Au lieu de profiter du temps libre supplémentaire dégagé par le confinement et le travail à la maison pour bouger un peu, les Canadiens n’ont jamais été aussi inactifs physiquement depuis le début de la pandémie.

Par Jean-Benoit Legault, La Presse canadienne

un homme sédentaire Profession Santé logo 30/11/2021

Cela leur vaut d’ailleurs une note de « F » dans le deuxième « Bulletin de l’activité physique chez les adultes » dévoilé mardi par l’organisme ParticipACTION.

Près de neuf Canadiens sur dix sont ainsi sédentaires pendant au moins huit heures par jour. Seulement 7% des adultes utilisaient un mode de transport actif pour aller travailler et seulement 49% d’entre eux marchaient au moins 7500 pas par jour.

Si ce n’est pas d’hier qu’on décrie le peu d’intérêt des Canadiens à se lever et à bouger, il semblerait maintenant que la pandémie soit venue s’ajouter aux nombreux obstacles – réels ou imaginaires – qui se dressaient déjà entre la population et une meilleure forme physique.

« L’activité physique au quotidien a toujours été un défi pour bien des gens, a déploré le président et directeur général de ParticipACTION, Steeve Ager.

La pandémie n’a fait qu’accentuer ce défi-là et a même augmenté le déclin de l’activité physique chez les adultes. »

Même les activités quotidiennes, comme prendre une marche avec des amis ou se rendre au travail, ont été mises à mal par la pandémie, que ce soit parce qu’elles n’étaient plus permises ou qu’on ne les jugeait plus sécuritaires.

Si quelques Canadiens ont profité de la pandémie pour commencer à bouger un peu plus, la majorité a malheureusement eu le réflexe inverse, a dit M. Ager.

« La sédentarité a augmenté au cours de la dernière année, et c’est peut-être là l’effet le plus néfaste de la pandémie », a-t-il ajouté.

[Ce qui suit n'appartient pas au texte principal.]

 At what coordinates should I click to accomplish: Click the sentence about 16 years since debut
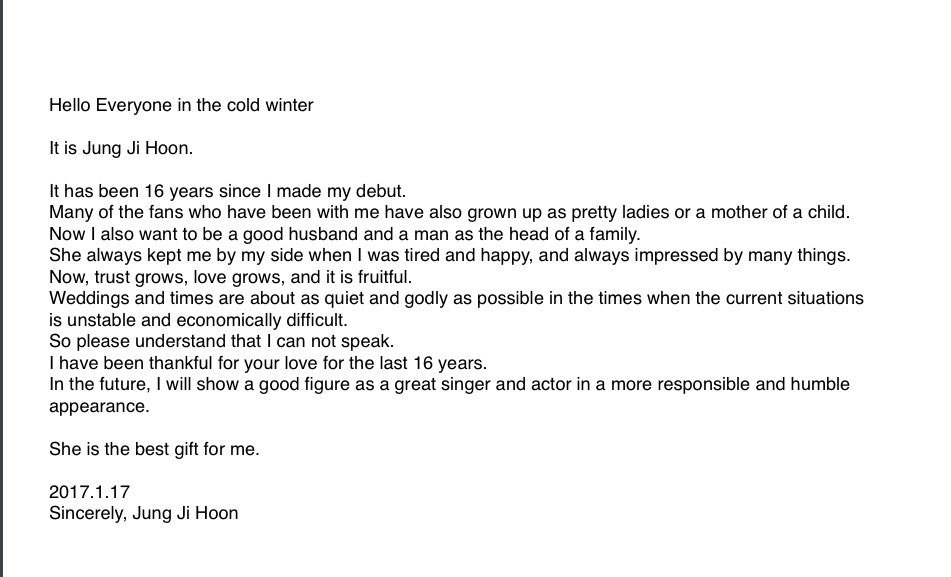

Le « Bulletin de l’activité physique chez les adultes » a été compilé à partir de 18 indicateurs, a expliqué M. Ager.

Certains concernaient les habitudes personnelles de la population – comme le nombre de pas par jour, le temps consacré à une activité physique légère à modérée et le temps consacré au sommeil ou à la sédentarité – et d’autres aux facteurs environnementaux liés à l’activité physique, comme la présence d’infrastructures ou l’offre de services.

On a constaté il y a quelques années que le sermon «au moins trois fois par semaine, 30 minutes chaque fois » pouvait avoir comme effet pernicieux de décourager la population en plaçant la barre un peu trop haut.

On a alors plutôt adopté un discours plus « inclusif » en suggérant d’incorporer l’activité physique à la vie de tous les jours, par exemple en utilisant l’escalier ou en descendant du bus un arrêt plus tôt.

Le simple fait d’entrecouper notre journée de pauses actives, d’entrecouper les périodes sédentaires en se levant et en se déplaçant, pourra avoir des bienfaits, a ajouté M. Ager.

Le discours, poursuit-il, s’en va beaucoup plus vers rappeler à la population qu’il est nécessaire d’avoir une séquence régulière de mouvements dans notre quotidien.

Ceux qui voudront aller un peu plus loin pourront ensuite se rabattre sur les directives qui recommandent environ 150 minutes d’activité physique d’intensité moyenne à élevée par semaine.

« Chaque geste que l’on pose peut avoir des bénéfices et des gains pour notre santé et nous rapproche d’un comportement actif au quotidien », a conclu M. Ager.